Overseas remittances hit 9-month low in February amid post-holiday slowdown
By Derco Rosal
At A Glance
- Money sent home by overseas Filipinos (OFs) fell to $2.79 billion in February 2026, marking the lowest level in nine months.
Remittance inflows, which dipped to their lowest since May 2025 at $2.66 billion, reflect a continued easing following the year-end holiday surge in 2025.
The latest data from the Bangko Sentral ng Pilipinas (BSP) released on Wednesday, April 15, showed that while the February figure represents a 2.6-percent increase compared with the $2.72 billion recorded in the same month last year, it slowed from the $3.02 billion seen in the previous month.
During the month, land-based workers contributed $2.25 billion to the total, a 2.7-percent year-on-year increase, while sea-based workers contributed $530 million, representing two-percent growth.
Personal remittances—a broader category including informal channels and remittances in kind—reached $3.1 billion in February, up 2.6 percent from $3.02 billion in the same month last year.
For the first two months, cash remittances increased by 3.1 percent to $5.81 billion from $5.63 billion in the same period last year.
These 2026 figures follow a record-breaking performance in 2025, when holiday spending and year-end bonuses pushed annual cash inflows to an all-time high of $35.63 billion, slightly exceeding the central bank’s $35.5-billion forecast.

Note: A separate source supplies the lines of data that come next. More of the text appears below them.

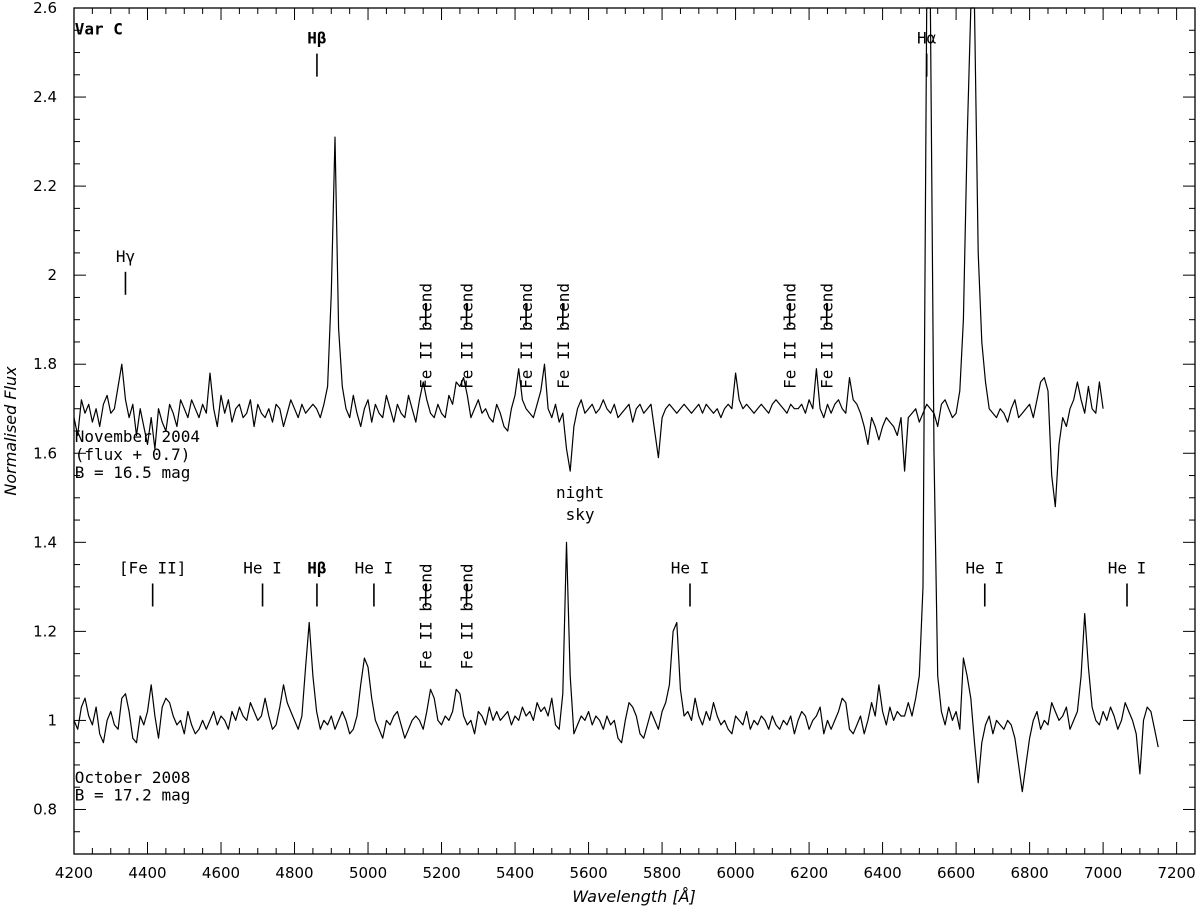 The width and height of the screenshot is (1200, 909). Describe the element at coordinates (1177, 873) in the screenshot. I see `x-tick-label: 7200` at that location.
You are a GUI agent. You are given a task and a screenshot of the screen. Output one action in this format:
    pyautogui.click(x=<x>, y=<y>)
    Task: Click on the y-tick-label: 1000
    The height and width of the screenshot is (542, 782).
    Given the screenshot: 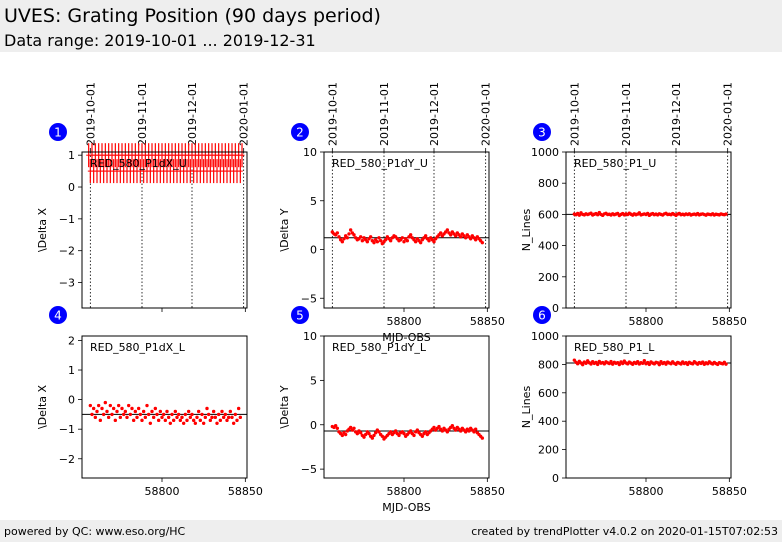 What is the action you would take?
    pyautogui.click(x=545, y=152)
    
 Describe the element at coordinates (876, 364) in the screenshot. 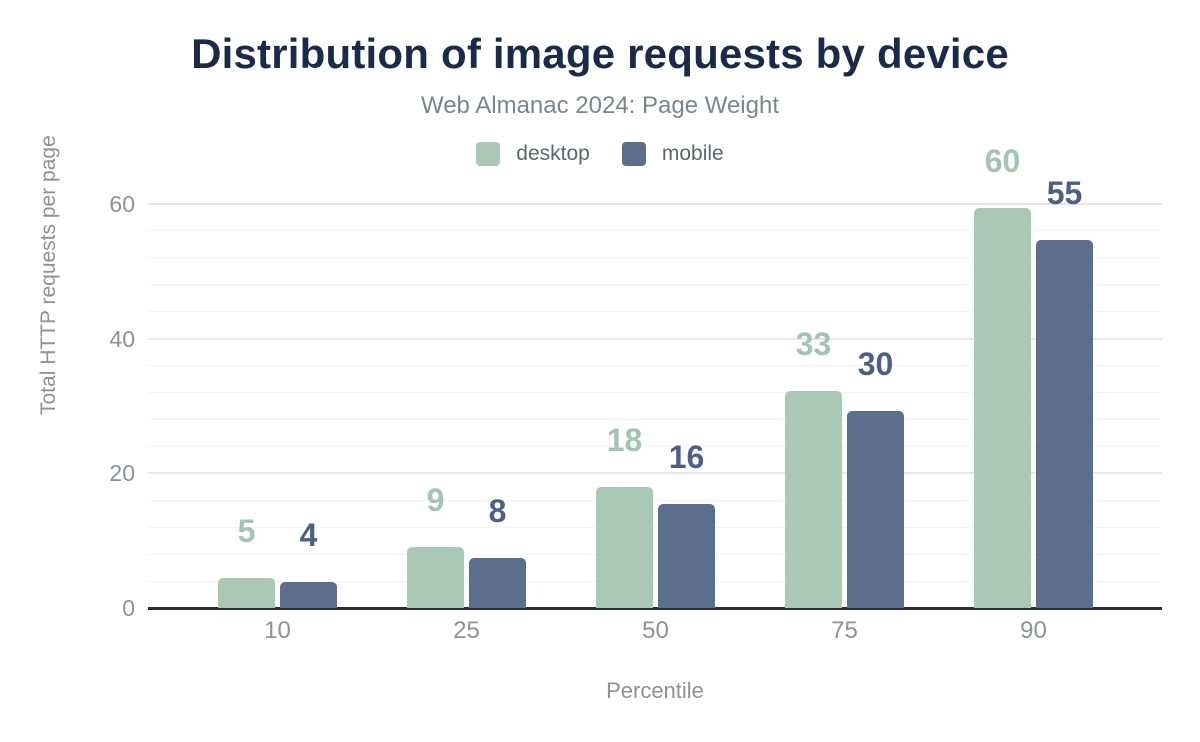

I see `bar-value-mobile-p75: 30` at that location.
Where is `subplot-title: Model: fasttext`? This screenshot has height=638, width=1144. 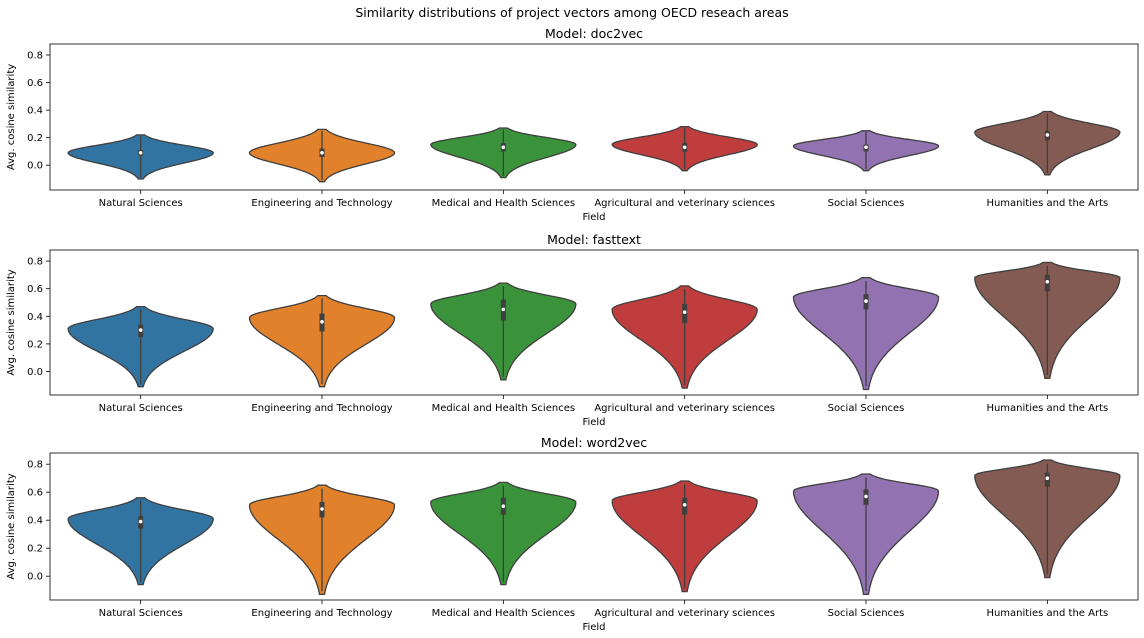
subplot-title: Model: fasttext is located at coordinates (594, 240).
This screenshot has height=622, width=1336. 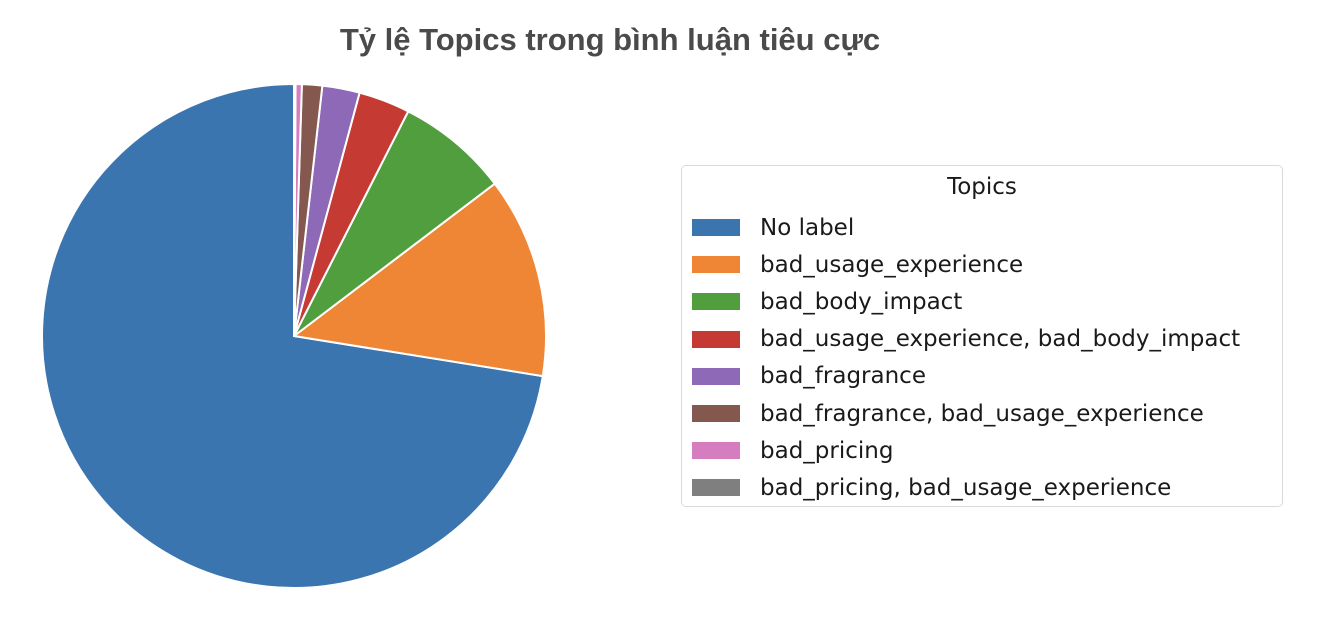 I want to click on legend-item: bad_usage_experience, so click(x=966, y=264).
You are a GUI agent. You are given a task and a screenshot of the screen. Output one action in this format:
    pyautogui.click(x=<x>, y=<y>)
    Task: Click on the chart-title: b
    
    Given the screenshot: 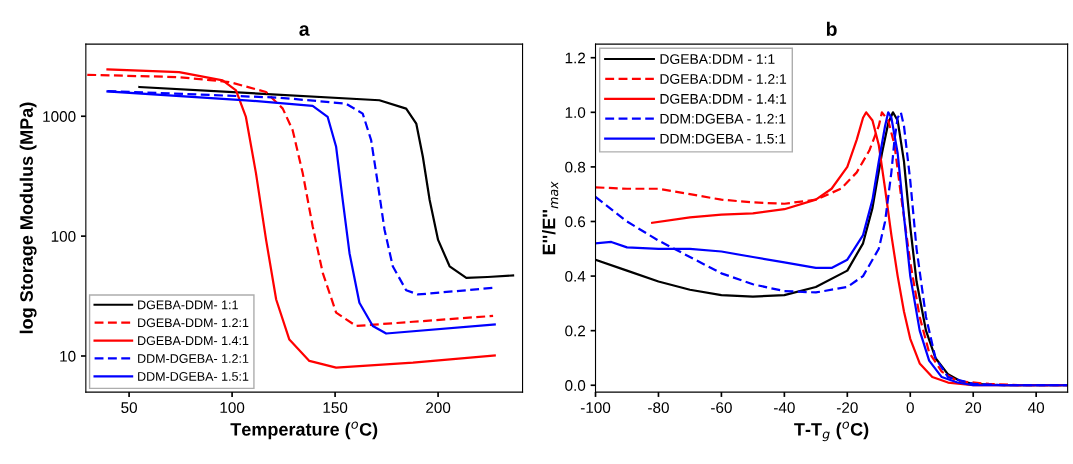 What is the action you would take?
    pyautogui.click(x=832, y=28)
    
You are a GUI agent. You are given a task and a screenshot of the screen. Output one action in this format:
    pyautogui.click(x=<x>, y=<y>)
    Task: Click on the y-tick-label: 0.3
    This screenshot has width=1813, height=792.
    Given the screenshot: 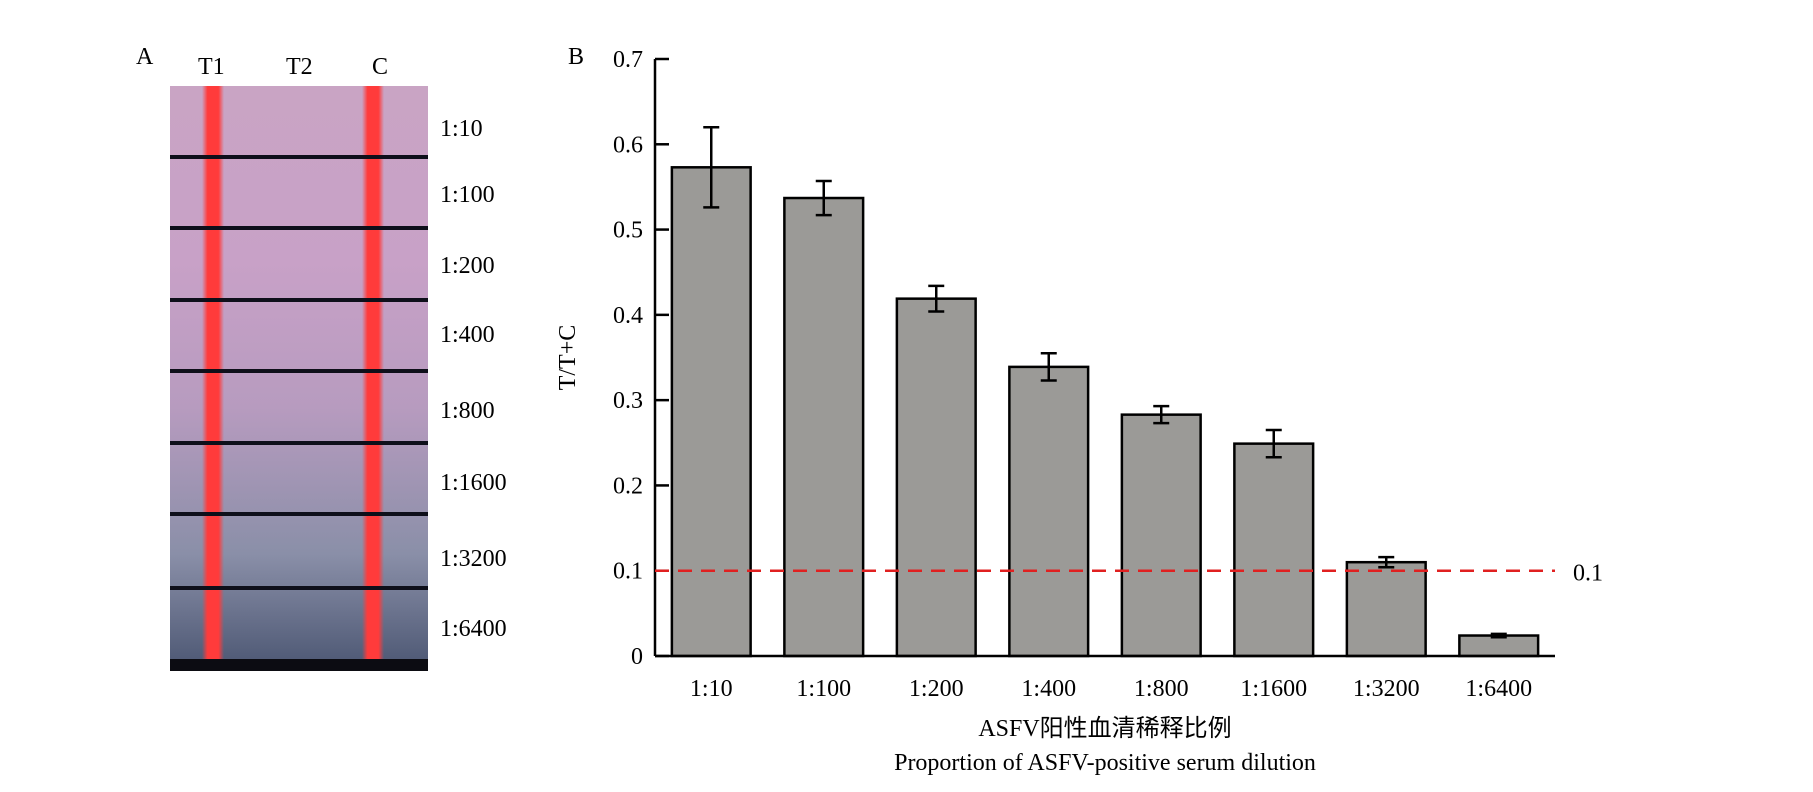 What is the action you would take?
    pyautogui.click(x=628, y=401)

During the two-month period, the United States (US) remained the primary source of cash remittances, accounting for two-fifths of total. This was followed by Singapore (7.6 percent), Saudi Arabia (6.1 percent), Japan (5.3 percent), and the United Kingdom (UK) at 4.7 percent.
Cumulative personal remittances from January to February reached $6.46 billion, a 3.1-percent increase over the $6.27 billion recorded in early 2025.
According to the BSP, the US’ dominance as a source is partly due to the use of US-based correspondent banks by money transfer centers and the fact that many money couriers are headquartered there.
Consequently, banks often attribute the origin of funds to the most immediate source rather than the actual country of origin.
Being an economic growth engine, cash remittances accounted for 7.3 percent of the country’s gross domestic product (GDP) in 2025, a slight decline from 7.5 percent in 2024 and 7.7 percent in 2023.
For this year, the BSP forecasts cash remittances to reach $36.7 billion, representing a three-percent growth rate from the actual 2025 figure. However, this is seen easing from the actual growth seen last year of 3.3 percent.
“Cash remittances remain a key source of external stability... despite geopolitical tensions, as there remain no signs of mass repatriation or widespread deployment bans,” the BSP earlier said.
Similarly, the Manila-based Asian Development Bank (ADB) expects private consumption to expand moderately in 2026, as remittance inflows are expected to remain steady.
“Remittances have been fairly resilient during past shocks, and in some years have even proven to be counter-cyclical. That is, more remittances tend to be sent during crises. However, if this crisis becomes prolonged, even remittances could become highly vulnerable,” ADB principal economics officer Teresa Mendoza said last week.
Mendoza noted that while inflows have been steady early this year, a prolonged conflict could hurt remittances, as around 17 percent of inflows come from Saudi Arabia and the United Arab Emirates (UAE).